Son visage s’orna d’un sourire diabolique, alors qu’elle scrutait la réaction de son esclave. Angelo savait que toute rebuffade serait punie immédiatement et douloureusement par la démone. Et être blessé ou incapacité ne l’aiderait en rien à sauver ses compagnons. Il fit taire le dégoût que lui inspirait la situation et acquiesça.

– Dans une heure, ils n’auront même plus idée de soupçonner une quelconque infiltration… »

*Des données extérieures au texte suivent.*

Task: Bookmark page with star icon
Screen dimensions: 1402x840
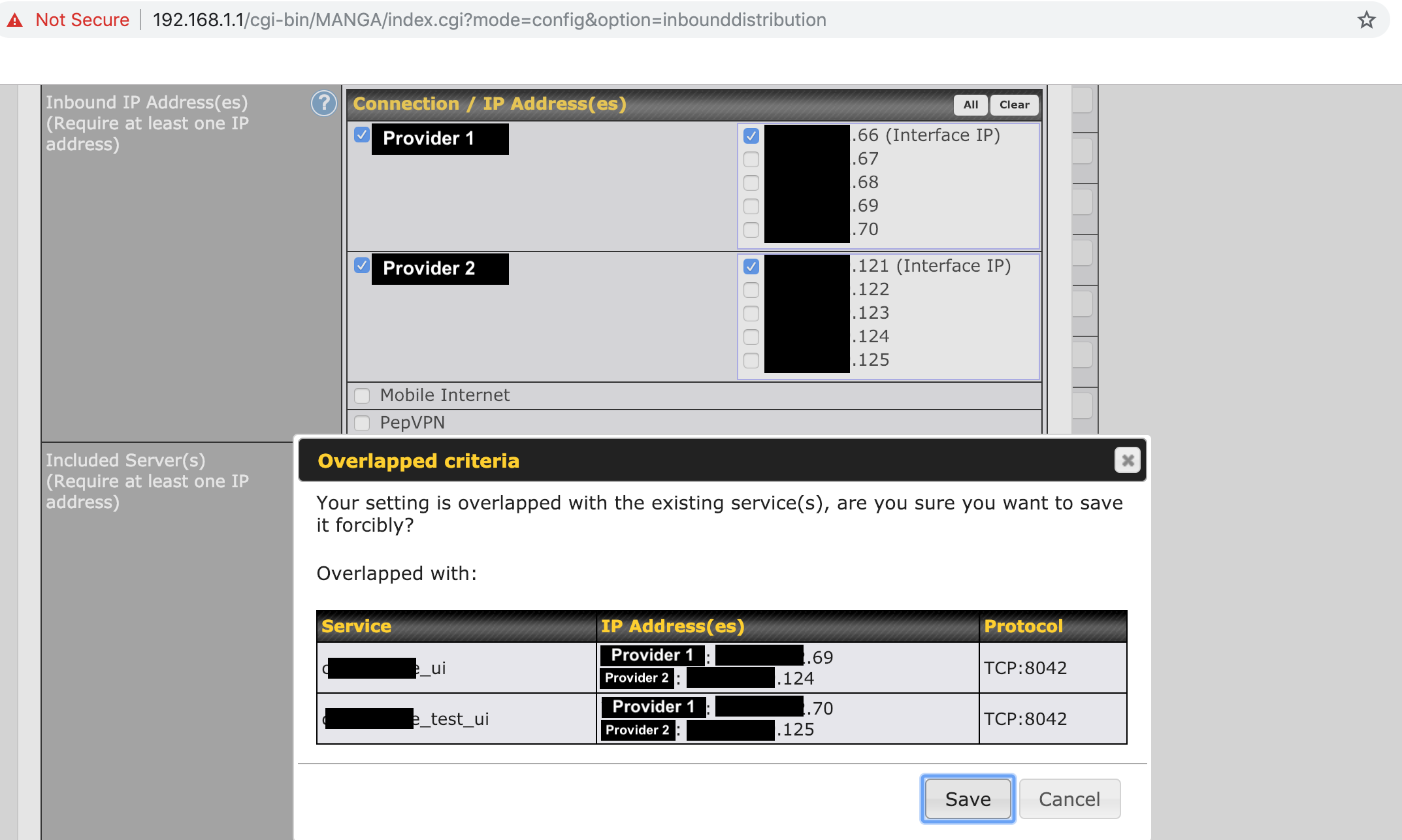Action: click(1366, 20)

Le visage de Salem se détendit à ces paroles, retrouvant sa grâce naturelle.

– Ca c’est l’Angelo que je connais… Sussura-t’elle avant de déposer un baiser affectueux sur le front de son prisonnier.

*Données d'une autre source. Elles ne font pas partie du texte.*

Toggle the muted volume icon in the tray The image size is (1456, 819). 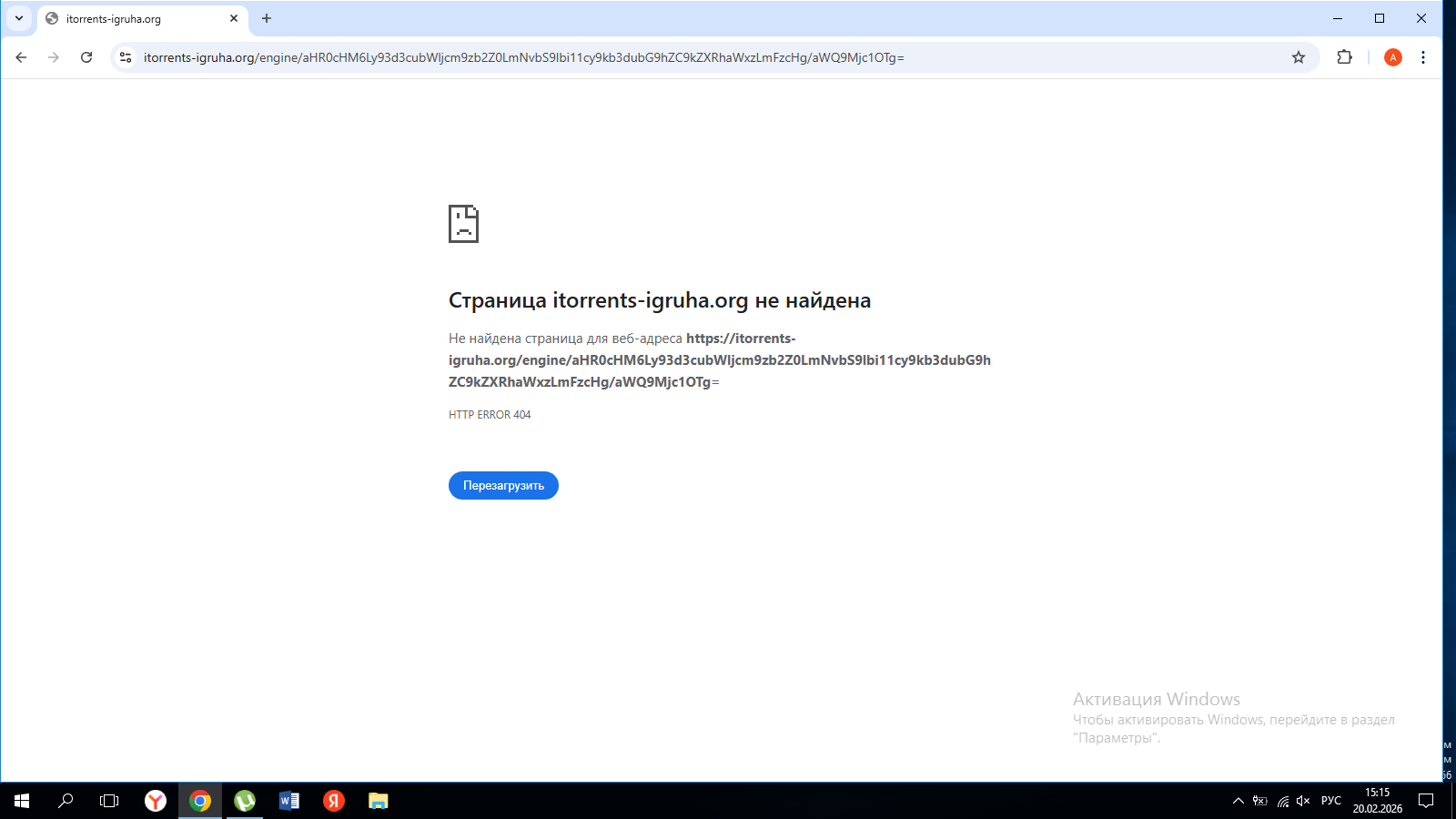[x=1303, y=801]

Angelo rassembla toute sa volonté pour ne pas montrer la répulsion que ce contact lui inspirait. Maîtrise de soi qui finit par payer. Salem relâcha son emprise, et se volatilisa devant lui.

« Mais n’oublie pas… Même si tu ne me vois pas, moi, je te surveille… »

Angelo resta immobile quelques minutes, épiant les ténèbres de sa chambre à la recherche du moindre indice trahissant la présence de Salem. Mais il savait que c’était vain ; Salem ne pouvait pas être vue si elle ne le désirait pas. Et le temps était pour lui compté…

– Une heure… »

Angelo soupira, et se dirigea vers sa table de nuit. Remettant de l’ordre dans sa chevelure et sa mise générale, il rassembla ses idées quant à la façon dont il allait endormir les soupçons de ses compagnons. Une fois qu’il estima que son allure cachait suffisamment le drame qu’il était en train de vivre, il sortit de sa chambre, résigné à accomplir sa « nouvelle mission ».

 

 

Italie, Venise, 4 juin 2004, 16h50 (June 4, 2004, 2 :50 PM, GMT +2 :00)

 

Quartier Général de l’Ordre de Venise

 

Depuis sa cachette, elle pouvait parfaitement observer les gardes qui inspectaient scrupuleusement chaque alcôve de cette ancienne abbaye transformée en bibliothèque. Dissimulée derrière une énorme statue, elle était cependant confiante en sa cachette et dans la faible probabilité d’être surprise. A sa grande raison : les gardes passèrent non loin, ignorant les yeux félins qui les observaient avec grande attention.

– Elle n’est pas là ! Fit le premier homme.

– Oui, nous ferions mieux de passer à la galerie suivante... Observa le second.

D’un commun accord, les deux hommes s’éloignèrent de la statue, projetant la lumière de leur lampe torche dans le gouffre sombre qu’était le couloir, murmurant sur le plan d’action s’ils se retrouvaient en face de l’intruse. Celle-ci, une fois certaine que les gardes étaient suffisamment loin, se décida à s’extirper de sa cachette. Enlevant son voile d’un geste sec, elle fouilla dans son large vêtement avant d’en retirer un téléphone portable. Ses doigts se crispèrent sur l’appareil, comme si elle hésitait à appeler. Puis poussant un profond soupir de résignation, elle se décida à appuyer sur un bouton.

– Allez ! Réponds ! Murmura-t’elle nerveusement.

La sonnerie sonna deux fois, trois fois... Puis la voix tant attendue se fit entendre.

< Je t’avais dit de ne plus m’appeler ! >

– Ambre ! J’ai besoin que tu me sortes du pétrin où tu m’as envoyée !

< Il a refusé ? >

La jeune femme poussa un profond soupir avant de passer une main nerveuse dans sa chevelure de feu.

-– A ton avis ? Oui ! Cet âne bâté a refusé ! Et il n’a pas vraiment pris de pincettes ! Il m’a pratiquement fracturé la mâchoire ! S’écria-t’elle, frottant avec précaution la contusion qui s’affichait d’un beau rouge violacé sur son menton.

 

Japon, Quartier Général d’Ermengardis, 4 juin 2004, 23h50 (June 4, 2004, 2 :50 PM, GMT +9 :00)

 

Chambre d’Ambre

 

– Je vois... Il ne nous laisse donc pas le choix que de démontrer notre détermination... Dommage pour Sion et les autres...

Ambre leva les yeux au plafond d’un air songeur. Le dos enfoncé dans le matelas de son lit, elle eut la vague impression de flotter... Dans un mauvais rêve.